EXERCISE: Please restate, exactly as written, the lines running from the beginning of the material through the line that has "Task: Open Copilot sidebar icon" in it.
◆ ◆ ◆ ◆ ◆
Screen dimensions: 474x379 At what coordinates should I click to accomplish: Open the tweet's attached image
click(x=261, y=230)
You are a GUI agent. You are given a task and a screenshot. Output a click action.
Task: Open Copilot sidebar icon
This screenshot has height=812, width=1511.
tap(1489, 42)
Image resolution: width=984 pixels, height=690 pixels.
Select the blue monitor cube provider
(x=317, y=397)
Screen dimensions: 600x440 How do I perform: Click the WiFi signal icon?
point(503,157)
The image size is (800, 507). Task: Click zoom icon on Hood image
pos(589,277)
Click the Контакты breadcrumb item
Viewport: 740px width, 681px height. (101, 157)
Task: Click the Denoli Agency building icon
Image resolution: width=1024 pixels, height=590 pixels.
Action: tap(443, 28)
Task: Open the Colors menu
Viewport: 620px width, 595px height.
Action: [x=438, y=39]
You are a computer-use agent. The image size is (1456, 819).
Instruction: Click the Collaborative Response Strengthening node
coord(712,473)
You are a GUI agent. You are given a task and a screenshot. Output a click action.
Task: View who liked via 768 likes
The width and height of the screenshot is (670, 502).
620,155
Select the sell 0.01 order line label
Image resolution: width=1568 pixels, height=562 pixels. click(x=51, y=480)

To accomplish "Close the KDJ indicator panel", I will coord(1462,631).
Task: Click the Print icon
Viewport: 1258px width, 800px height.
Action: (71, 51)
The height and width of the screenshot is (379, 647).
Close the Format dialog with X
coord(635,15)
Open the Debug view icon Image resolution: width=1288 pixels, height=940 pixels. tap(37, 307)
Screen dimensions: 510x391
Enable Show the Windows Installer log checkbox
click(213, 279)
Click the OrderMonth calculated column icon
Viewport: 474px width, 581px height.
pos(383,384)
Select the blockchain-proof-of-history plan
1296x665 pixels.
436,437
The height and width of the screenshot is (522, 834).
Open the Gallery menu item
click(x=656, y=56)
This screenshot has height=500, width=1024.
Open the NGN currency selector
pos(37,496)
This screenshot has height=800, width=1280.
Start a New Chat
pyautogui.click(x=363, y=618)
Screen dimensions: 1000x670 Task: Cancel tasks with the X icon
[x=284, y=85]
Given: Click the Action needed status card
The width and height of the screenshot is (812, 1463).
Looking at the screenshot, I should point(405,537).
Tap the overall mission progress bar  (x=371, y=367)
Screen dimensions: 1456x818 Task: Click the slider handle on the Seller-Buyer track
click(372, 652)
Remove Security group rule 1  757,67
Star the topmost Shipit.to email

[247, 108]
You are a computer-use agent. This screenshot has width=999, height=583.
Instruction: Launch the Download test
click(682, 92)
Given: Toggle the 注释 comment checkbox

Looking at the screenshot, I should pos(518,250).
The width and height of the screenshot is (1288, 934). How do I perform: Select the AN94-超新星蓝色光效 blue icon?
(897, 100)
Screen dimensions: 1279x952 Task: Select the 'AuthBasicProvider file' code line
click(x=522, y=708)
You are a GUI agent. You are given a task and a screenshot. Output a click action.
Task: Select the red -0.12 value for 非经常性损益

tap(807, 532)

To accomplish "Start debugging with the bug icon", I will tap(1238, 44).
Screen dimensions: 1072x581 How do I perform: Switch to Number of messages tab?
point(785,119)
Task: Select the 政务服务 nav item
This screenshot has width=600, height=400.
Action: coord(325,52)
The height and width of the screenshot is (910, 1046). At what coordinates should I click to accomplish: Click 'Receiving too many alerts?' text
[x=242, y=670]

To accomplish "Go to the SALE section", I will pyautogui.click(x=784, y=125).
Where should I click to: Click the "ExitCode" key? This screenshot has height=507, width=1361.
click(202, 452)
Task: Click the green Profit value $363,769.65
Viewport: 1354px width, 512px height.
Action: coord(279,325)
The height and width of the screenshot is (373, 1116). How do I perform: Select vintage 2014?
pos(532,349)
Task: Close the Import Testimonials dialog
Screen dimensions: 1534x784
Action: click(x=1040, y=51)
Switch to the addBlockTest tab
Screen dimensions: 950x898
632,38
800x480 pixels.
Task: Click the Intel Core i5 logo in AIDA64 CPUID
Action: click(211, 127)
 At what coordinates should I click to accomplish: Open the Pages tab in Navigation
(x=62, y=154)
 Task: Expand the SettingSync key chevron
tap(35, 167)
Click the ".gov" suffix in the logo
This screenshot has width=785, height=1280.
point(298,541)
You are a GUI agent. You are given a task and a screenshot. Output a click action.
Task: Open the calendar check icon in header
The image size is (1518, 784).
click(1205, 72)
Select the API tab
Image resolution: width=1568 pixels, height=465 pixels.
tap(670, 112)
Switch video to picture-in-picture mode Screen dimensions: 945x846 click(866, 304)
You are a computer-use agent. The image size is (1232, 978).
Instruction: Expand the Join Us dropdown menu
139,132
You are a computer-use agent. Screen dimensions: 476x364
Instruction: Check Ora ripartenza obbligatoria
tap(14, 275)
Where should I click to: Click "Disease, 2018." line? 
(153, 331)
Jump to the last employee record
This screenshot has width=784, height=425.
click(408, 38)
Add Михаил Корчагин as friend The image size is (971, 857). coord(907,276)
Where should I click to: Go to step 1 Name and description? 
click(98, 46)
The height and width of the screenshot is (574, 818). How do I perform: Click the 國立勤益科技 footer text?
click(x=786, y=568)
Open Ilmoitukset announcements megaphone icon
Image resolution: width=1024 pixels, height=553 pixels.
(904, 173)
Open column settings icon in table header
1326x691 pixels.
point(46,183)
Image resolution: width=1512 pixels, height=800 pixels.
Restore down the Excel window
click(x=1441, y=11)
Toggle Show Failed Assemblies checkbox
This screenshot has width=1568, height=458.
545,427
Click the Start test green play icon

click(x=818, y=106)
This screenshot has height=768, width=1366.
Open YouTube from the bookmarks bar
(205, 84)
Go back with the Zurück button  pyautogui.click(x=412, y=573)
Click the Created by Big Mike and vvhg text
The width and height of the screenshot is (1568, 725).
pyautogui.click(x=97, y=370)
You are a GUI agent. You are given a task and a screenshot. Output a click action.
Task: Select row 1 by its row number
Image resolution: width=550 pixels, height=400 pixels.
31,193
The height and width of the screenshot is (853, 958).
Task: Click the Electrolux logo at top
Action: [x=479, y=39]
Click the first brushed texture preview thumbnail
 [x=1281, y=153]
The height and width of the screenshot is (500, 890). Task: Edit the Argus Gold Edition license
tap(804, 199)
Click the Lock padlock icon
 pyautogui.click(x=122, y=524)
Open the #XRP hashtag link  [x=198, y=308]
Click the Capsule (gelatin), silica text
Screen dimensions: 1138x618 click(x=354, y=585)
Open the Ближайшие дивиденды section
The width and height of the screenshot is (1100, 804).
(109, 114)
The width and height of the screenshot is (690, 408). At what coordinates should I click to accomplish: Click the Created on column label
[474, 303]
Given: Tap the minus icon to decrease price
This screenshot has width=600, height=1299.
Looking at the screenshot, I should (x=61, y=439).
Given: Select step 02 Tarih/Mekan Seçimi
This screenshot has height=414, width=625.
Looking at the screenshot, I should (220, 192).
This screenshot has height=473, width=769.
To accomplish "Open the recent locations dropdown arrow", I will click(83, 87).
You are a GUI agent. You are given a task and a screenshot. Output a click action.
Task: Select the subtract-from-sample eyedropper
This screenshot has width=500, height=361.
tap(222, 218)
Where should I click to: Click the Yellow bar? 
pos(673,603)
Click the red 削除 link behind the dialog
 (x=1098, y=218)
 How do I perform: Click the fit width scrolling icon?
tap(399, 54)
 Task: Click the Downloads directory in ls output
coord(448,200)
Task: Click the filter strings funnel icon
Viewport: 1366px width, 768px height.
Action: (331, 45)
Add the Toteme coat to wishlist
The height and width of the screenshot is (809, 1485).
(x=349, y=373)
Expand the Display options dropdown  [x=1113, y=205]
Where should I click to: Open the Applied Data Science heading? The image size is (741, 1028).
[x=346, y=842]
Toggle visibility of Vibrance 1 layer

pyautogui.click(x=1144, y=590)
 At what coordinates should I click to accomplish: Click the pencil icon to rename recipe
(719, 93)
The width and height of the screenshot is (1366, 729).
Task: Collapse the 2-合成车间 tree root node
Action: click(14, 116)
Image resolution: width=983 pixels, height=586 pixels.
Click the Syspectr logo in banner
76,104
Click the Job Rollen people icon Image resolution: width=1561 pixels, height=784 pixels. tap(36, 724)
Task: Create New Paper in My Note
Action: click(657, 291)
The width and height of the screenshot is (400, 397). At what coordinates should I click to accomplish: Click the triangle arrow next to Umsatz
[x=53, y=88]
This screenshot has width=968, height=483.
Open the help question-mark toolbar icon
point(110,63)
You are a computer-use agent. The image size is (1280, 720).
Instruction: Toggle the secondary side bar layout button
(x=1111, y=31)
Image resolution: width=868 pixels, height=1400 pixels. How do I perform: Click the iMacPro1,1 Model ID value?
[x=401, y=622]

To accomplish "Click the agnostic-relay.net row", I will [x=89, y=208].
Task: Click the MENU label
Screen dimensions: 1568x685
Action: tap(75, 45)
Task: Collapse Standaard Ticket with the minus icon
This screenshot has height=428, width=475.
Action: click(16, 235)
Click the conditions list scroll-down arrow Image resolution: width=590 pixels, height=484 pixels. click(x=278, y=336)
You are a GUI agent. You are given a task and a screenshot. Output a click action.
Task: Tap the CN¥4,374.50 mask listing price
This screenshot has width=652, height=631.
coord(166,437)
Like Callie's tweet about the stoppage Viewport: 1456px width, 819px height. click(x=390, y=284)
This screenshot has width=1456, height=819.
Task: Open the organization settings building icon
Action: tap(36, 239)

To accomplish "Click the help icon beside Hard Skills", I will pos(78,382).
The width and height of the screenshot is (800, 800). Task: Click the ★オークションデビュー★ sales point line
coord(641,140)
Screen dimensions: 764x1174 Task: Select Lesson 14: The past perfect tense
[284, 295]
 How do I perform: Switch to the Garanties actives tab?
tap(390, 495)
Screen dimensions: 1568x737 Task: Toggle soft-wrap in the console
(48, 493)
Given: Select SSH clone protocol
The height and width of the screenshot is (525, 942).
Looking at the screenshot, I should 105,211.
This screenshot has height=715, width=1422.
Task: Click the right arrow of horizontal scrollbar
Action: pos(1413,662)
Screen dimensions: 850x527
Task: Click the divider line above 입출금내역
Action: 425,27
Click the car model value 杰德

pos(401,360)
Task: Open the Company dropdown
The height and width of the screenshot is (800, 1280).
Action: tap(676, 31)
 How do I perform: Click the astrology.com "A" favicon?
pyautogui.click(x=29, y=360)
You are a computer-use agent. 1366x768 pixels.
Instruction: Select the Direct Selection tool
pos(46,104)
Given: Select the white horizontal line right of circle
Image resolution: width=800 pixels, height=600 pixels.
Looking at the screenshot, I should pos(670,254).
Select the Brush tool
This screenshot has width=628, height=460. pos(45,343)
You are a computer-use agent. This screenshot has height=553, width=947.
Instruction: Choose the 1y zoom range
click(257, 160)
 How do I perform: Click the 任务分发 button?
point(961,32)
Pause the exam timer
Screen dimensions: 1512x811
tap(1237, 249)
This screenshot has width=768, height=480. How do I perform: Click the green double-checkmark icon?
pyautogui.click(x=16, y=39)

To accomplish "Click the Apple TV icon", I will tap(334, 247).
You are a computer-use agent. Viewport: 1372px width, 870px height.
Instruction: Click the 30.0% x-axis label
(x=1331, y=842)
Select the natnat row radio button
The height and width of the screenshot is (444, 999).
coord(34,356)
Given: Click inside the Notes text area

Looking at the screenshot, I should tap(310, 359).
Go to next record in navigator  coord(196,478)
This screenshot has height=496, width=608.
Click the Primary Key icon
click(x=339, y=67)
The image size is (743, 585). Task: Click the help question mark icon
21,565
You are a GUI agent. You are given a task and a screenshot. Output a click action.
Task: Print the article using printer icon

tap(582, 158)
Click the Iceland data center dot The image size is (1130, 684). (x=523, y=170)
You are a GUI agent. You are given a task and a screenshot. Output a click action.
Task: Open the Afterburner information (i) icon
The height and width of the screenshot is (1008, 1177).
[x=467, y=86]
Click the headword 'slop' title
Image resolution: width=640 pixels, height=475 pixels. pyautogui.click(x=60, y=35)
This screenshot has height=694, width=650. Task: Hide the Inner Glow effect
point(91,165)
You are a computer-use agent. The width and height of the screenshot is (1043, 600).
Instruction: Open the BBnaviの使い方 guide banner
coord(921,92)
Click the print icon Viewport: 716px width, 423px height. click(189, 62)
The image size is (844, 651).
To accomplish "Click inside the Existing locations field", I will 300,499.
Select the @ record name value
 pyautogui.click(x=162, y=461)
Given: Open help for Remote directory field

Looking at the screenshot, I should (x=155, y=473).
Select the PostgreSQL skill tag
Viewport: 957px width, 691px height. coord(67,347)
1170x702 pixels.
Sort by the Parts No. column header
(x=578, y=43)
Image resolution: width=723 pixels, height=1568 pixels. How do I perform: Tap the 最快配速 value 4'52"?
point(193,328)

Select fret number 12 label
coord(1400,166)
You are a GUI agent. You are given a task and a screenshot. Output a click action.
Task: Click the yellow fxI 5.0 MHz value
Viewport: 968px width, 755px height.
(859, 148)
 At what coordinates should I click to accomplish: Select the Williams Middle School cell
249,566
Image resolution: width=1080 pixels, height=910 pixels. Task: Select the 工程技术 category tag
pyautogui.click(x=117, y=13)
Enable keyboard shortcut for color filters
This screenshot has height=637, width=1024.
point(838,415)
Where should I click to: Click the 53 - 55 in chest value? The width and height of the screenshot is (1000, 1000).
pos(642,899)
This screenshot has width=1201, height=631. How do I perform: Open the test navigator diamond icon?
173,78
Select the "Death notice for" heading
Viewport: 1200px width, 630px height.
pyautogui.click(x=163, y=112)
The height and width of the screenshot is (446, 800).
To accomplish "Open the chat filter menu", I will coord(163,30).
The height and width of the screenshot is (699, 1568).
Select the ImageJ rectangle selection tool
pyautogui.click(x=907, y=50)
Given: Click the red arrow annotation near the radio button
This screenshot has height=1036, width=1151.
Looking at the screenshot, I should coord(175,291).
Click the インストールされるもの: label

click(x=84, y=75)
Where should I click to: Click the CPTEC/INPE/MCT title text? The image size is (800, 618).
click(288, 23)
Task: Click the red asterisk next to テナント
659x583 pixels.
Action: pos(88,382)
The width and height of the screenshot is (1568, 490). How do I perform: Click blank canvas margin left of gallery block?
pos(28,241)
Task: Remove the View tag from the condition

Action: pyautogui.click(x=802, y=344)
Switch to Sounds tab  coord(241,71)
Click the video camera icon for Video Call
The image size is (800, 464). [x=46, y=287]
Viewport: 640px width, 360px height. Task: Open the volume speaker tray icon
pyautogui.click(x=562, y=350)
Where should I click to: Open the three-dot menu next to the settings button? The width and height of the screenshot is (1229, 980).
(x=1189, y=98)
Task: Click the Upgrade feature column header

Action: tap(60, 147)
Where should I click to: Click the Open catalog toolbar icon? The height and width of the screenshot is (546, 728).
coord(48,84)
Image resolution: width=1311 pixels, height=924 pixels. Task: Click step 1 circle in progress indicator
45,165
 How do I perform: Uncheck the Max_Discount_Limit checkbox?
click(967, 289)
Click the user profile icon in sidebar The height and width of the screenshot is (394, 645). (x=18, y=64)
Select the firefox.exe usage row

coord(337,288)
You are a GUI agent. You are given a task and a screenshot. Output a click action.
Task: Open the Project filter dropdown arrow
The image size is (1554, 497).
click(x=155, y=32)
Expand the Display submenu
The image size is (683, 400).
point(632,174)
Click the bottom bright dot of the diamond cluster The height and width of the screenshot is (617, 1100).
◆ ◆ ◆ ◆ ◆
EXPECTED OUTPUT:
Screen dimensions: 474x379 At what coordinates should I click to accomplish: Open the tweet's attached image
click(x=261, y=230)
You are a GUI agent. You are given a task and a screenshot. Output a click action.
Task: Open Copilot sidebar icon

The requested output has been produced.